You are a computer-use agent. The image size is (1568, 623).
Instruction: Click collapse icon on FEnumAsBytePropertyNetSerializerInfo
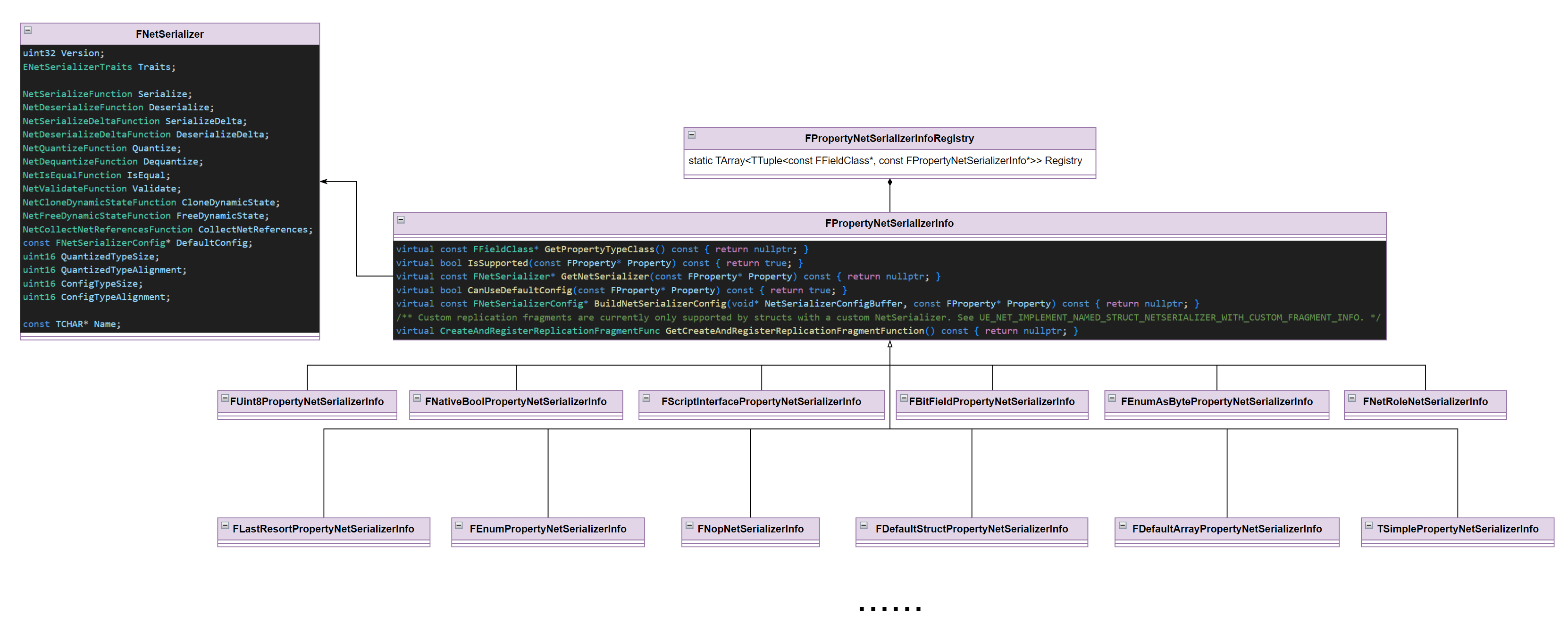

...

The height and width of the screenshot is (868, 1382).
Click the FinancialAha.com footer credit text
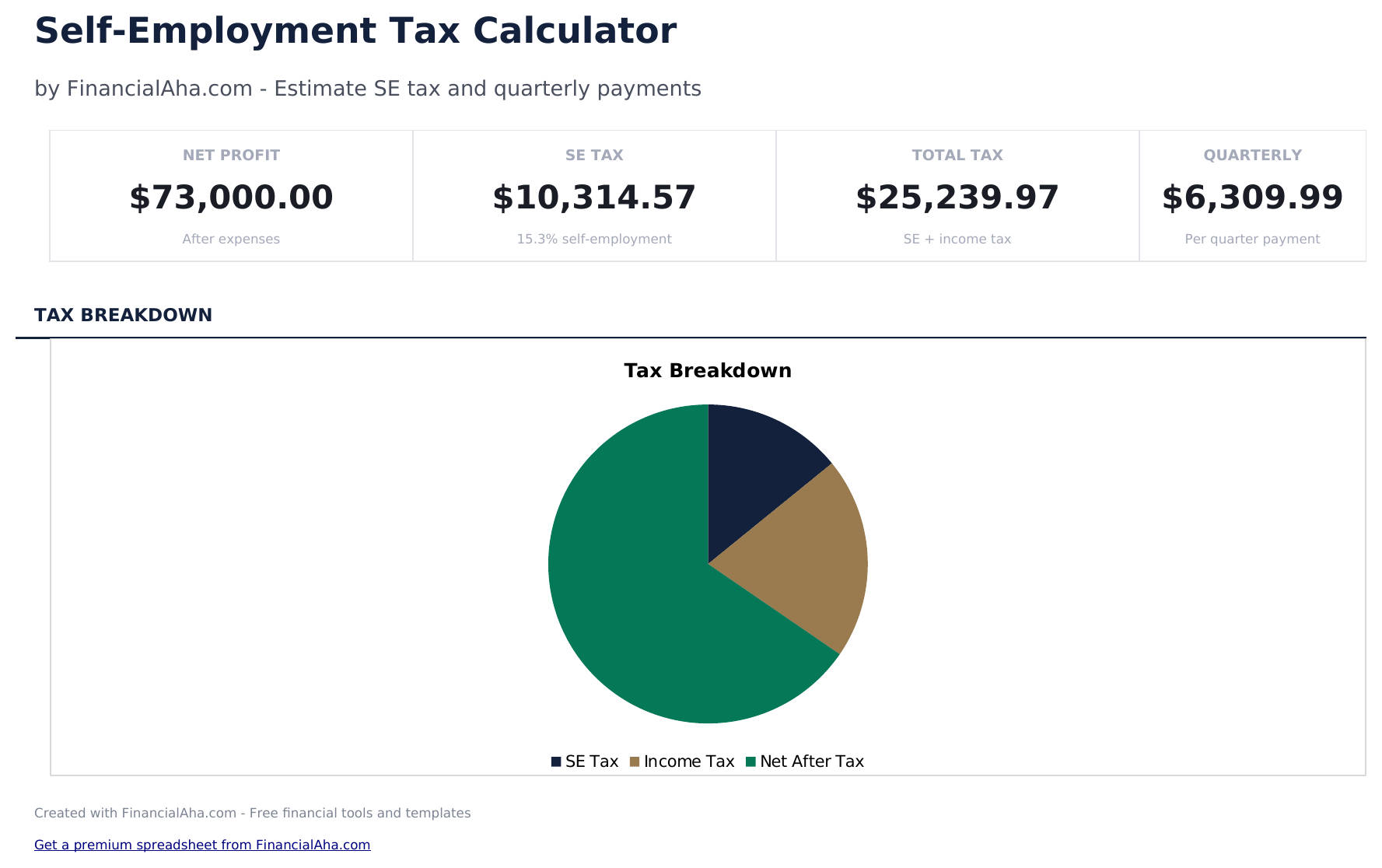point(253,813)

» **Challenge**: Can you give again, word for word, the part of the entries that opens with the line containing "You are a computer-use" and closes with the line containing "Instruction: Click collapse"?

» **Written reply**:
You are a computer-use agent. The image size is (1568, 623).
Instruction: Click collapse icon on FEnumAsBytePropertyNetSerializerInfo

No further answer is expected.